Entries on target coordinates
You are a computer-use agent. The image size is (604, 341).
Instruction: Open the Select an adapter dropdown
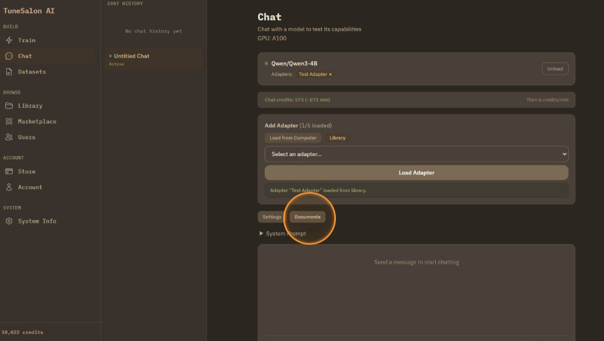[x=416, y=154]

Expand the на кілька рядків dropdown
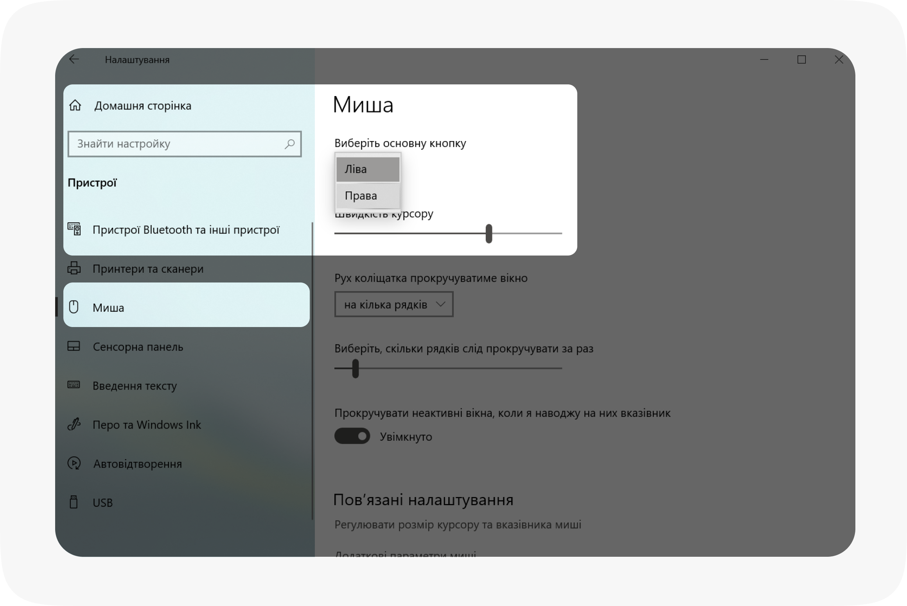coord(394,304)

* * *

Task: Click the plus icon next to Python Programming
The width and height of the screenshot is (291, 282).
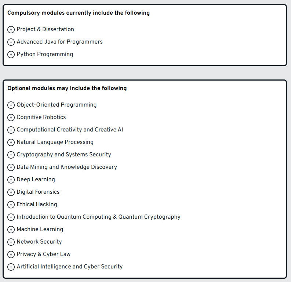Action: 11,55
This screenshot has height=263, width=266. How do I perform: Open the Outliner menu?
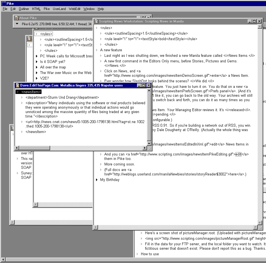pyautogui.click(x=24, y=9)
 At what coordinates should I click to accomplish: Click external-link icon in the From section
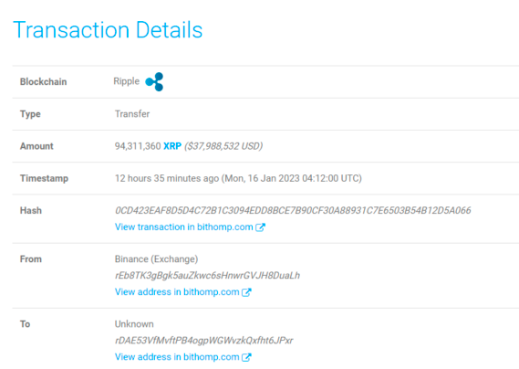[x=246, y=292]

● Stated goal:
Could you reproduce every line of the records from the line that has "You are a computer-use" through the line that has "coord(394,304)", shifting each coordinate in the answers by -135 and leaving the pictures out?

● Result for this task:
You are a computer-use agent. The image size is (604, 341).
Instruction: Open the Select an adapter dropdown
[x=281, y=19]

Expand the на кілька рядків dropdown
coord(259,169)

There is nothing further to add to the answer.